Figure 42. Percentage of a microprocessor's energy reduced by using the hardware adaptation framework to manage the five configurable units......120

### **Chapter 1. Introduction**

#### **1.1 MICROPROCESSOR ENERGY REDUCTION**

In the past several decades, advances in VLSI technologies and microarchitectural innovations have driven the continuous performance improvement of microprocessors. Today's high performance processors integrate millions of transistors and operate at Giga Hertz frequency. Despite performance achievement, processor architecture designs still face challenges. Specifically, the increasing power dissipation is one of the biggest concerns. Microprocessor power densities have been increasing substantially from one generation to the next, despite the reduced supply voltages and advanced processing technologies. High power densities of today's state-of-the art processors significantly affect circuit reliability, cooling issues, and package costs.

Meanwhile, the market for portable computation devices is growing quickly. In most embedded devices, the computing element accounts for a high portion of the overall energy consumption. Most embedded systems use batteries whose life is determined by the energy consumption of the embedded systems. Consequently, the interest in lowering the power and energy of a processor has grown dramatically over the past several years.

————

• **Goal**:
In the introduction on microprocessor energy reduction, what determines the life of the batteries used by most embedded systems?

————

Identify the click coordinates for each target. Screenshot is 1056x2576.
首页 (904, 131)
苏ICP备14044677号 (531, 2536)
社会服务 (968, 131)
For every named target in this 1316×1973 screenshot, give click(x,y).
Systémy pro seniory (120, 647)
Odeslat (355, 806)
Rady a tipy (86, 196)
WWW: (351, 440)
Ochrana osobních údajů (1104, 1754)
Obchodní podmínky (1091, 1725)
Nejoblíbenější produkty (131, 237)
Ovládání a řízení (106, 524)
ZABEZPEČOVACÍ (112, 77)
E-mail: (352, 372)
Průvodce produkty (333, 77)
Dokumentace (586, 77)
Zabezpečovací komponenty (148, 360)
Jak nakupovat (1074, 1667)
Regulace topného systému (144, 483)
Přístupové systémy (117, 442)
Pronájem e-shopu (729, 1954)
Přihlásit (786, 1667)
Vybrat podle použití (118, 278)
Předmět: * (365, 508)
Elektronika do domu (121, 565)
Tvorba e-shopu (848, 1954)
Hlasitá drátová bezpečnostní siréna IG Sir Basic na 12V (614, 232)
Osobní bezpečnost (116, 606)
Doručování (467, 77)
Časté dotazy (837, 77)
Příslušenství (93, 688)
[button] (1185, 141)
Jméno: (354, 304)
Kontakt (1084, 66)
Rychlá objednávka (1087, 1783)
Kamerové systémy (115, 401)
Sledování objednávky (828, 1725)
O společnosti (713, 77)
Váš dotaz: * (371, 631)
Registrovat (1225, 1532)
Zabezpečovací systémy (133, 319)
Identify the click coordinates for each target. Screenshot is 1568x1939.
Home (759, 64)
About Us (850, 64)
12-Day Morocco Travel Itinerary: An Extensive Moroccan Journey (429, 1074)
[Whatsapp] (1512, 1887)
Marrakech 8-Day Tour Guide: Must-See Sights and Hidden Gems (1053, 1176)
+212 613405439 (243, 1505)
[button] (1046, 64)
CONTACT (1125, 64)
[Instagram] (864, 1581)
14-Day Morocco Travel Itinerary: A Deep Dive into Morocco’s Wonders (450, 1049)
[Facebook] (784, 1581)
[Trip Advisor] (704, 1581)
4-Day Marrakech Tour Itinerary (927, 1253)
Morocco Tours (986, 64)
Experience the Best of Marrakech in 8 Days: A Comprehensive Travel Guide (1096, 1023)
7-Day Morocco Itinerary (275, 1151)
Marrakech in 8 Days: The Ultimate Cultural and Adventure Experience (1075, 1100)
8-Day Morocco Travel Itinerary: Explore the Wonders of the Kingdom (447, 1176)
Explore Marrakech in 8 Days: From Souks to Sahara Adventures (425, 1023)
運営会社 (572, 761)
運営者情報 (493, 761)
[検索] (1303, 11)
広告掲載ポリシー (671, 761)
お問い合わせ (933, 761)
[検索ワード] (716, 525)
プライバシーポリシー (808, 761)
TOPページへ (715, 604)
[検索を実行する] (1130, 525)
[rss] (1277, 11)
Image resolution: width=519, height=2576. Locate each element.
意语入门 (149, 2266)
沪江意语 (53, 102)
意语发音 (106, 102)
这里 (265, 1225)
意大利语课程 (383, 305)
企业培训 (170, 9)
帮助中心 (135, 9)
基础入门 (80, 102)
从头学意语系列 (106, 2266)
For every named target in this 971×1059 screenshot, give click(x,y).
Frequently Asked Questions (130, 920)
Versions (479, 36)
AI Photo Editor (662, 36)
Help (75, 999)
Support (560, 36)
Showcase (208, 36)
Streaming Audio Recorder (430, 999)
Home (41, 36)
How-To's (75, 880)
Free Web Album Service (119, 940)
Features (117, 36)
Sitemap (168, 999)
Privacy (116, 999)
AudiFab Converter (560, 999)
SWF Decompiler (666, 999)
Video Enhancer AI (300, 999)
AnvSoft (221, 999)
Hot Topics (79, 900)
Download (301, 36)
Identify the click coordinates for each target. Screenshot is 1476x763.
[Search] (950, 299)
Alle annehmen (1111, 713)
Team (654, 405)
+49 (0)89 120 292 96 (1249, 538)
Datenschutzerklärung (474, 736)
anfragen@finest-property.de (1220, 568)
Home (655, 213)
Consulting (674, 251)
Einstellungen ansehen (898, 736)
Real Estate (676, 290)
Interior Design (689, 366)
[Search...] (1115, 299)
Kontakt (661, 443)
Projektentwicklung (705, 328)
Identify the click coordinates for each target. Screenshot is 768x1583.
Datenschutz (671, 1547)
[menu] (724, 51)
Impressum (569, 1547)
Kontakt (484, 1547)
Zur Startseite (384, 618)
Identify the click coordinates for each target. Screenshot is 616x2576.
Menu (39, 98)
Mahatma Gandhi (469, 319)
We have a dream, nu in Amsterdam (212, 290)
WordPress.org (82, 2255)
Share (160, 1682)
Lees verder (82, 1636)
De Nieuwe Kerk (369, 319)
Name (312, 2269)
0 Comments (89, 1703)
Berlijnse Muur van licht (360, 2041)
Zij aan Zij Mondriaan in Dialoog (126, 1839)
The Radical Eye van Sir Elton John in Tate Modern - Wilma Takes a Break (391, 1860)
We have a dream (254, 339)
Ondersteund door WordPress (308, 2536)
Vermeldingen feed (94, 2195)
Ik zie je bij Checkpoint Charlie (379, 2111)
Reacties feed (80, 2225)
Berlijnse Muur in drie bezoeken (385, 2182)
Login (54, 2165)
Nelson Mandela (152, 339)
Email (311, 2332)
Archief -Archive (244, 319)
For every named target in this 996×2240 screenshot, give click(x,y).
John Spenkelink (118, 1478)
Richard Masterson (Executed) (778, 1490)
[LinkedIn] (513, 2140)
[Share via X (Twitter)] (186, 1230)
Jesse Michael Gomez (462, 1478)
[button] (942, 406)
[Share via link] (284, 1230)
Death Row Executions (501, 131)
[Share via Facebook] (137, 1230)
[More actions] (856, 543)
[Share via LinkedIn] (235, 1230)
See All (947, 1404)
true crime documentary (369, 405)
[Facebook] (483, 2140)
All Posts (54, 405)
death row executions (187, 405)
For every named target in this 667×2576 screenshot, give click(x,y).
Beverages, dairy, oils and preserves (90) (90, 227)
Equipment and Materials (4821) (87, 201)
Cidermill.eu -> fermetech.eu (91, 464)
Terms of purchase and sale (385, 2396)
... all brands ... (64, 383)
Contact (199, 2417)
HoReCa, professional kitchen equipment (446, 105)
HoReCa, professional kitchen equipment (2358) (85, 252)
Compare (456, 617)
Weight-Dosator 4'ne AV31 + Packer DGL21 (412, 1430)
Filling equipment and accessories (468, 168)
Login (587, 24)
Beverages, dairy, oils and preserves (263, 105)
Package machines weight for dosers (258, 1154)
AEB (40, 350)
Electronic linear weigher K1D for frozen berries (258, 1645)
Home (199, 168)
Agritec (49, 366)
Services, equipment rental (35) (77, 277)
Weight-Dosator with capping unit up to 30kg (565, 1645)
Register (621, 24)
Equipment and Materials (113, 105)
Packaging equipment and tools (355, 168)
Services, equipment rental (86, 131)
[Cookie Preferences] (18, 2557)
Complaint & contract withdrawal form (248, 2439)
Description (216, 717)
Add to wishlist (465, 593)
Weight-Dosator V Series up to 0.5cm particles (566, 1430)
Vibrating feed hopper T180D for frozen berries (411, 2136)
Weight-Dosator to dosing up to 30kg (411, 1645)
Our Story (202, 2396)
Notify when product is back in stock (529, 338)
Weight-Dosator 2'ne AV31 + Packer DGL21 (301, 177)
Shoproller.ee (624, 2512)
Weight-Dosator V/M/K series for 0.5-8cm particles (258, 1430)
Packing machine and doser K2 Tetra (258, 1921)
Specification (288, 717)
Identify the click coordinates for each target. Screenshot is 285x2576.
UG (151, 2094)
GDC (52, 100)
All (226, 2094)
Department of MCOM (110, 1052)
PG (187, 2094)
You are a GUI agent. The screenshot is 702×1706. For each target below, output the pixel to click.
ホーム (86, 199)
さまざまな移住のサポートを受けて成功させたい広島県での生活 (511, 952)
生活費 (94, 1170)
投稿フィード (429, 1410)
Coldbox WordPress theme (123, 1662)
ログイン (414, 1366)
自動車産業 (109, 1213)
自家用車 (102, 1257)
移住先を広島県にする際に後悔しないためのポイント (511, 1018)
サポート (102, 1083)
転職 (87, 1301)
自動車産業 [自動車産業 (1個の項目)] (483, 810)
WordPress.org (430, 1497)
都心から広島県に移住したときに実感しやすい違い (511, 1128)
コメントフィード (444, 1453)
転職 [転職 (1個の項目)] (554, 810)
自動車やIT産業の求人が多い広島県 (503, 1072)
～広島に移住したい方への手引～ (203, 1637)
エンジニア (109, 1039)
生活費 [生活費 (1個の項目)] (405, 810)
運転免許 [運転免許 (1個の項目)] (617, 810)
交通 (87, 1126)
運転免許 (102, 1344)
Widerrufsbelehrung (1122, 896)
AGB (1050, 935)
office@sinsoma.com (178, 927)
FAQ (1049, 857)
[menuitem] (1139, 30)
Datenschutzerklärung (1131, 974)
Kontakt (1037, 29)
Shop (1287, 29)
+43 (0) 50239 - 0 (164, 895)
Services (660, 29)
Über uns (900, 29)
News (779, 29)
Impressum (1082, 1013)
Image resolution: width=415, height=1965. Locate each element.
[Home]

————

• **Written answer**:
The energy consumption of the embedded systems determines their battery life.